#### Problem requirements:
What lines in the records below include the word "agent"? Return each one.

#### Data to use:
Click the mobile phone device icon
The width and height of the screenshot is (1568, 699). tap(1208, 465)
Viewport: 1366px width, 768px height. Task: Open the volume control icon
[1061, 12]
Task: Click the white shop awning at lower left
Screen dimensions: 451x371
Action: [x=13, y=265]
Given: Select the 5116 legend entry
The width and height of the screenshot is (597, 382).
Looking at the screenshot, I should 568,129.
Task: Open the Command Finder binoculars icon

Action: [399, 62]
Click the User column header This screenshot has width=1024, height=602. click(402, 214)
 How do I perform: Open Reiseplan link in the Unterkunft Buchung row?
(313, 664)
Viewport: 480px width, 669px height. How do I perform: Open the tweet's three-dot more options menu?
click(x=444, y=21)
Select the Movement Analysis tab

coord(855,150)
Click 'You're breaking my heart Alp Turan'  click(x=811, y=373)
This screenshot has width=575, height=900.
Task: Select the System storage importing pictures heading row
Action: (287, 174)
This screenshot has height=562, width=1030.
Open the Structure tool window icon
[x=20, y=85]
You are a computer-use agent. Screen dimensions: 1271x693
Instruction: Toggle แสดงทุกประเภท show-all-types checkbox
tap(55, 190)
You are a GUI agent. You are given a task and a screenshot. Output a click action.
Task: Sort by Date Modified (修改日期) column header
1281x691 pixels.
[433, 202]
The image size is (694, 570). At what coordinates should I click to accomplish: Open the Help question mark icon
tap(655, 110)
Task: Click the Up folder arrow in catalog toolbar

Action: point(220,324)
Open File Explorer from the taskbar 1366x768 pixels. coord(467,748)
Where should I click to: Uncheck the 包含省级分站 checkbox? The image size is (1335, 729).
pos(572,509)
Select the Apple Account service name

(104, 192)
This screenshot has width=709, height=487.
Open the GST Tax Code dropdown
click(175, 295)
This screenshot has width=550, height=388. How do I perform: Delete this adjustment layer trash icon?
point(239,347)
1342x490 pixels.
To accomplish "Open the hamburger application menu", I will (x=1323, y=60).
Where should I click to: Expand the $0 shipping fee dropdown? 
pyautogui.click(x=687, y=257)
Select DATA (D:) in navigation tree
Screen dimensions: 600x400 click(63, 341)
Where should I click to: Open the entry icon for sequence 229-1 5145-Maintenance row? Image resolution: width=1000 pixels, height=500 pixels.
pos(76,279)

#### Solution for this problem:
You are a computer-use agent. Screen dimensions: 1271x693
You are a GUI agent. You are given a task and a screenshot. Output a click action.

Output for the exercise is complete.